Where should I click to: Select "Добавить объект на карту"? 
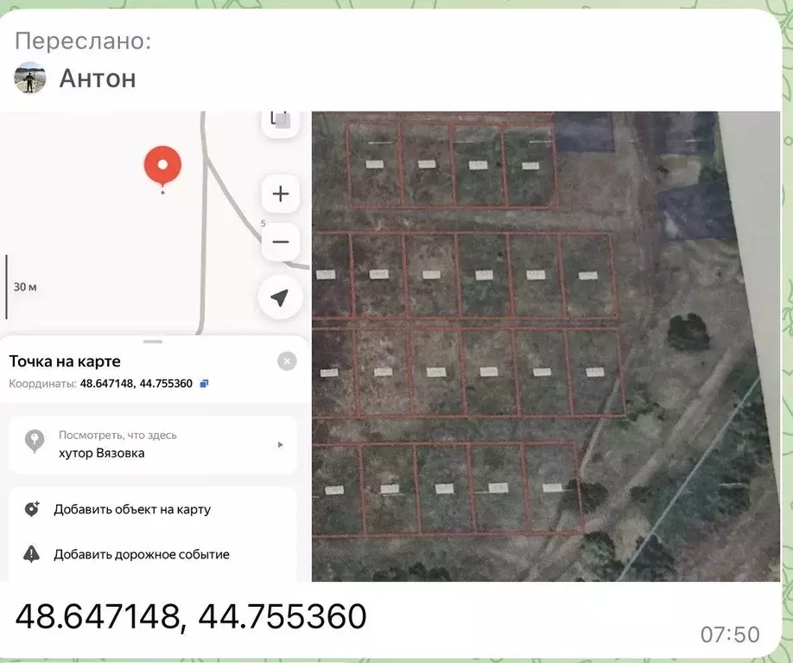click(132, 509)
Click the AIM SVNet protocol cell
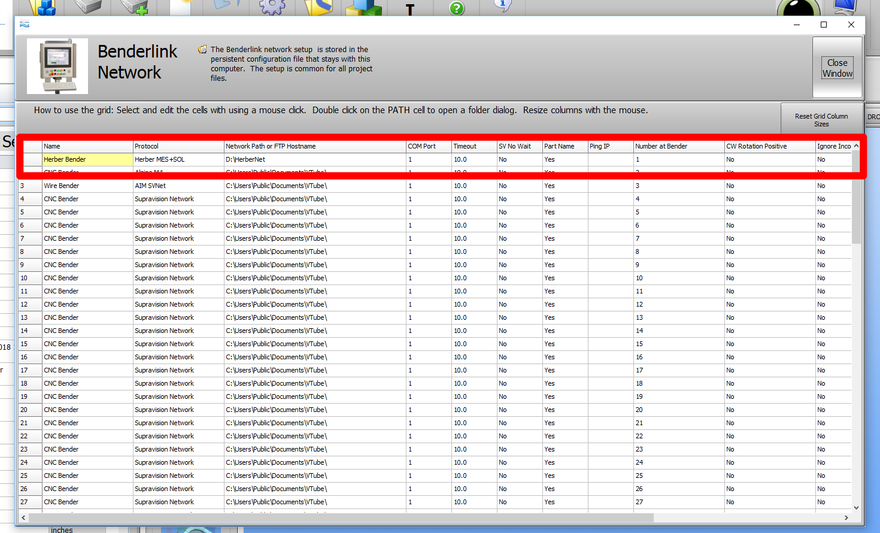 pyautogui.click(x=178, y=186)
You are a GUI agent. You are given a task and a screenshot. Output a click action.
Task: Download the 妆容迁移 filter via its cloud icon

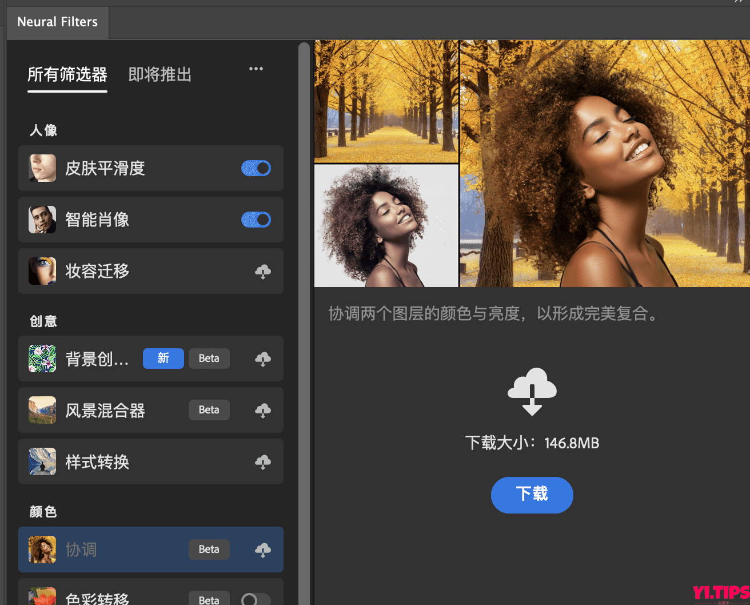pyautogui.click(x=263, y=272)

··········

§ What the task requires: The listing above should be repeated word for word, pictures removed.

§ Response area:
Where should I click to: Select "Добавить объект на карту"? 
click(132, 509)
Click the AIM SVNet protocol cell
 pyautogui.click(x=178, y=186)
You are a GUI agent. You are given a task and a screenshot. Output a click action.
Task: Download the 妆容迁移 filter via its cloud icon

pyautogui.click(x=263, y=272)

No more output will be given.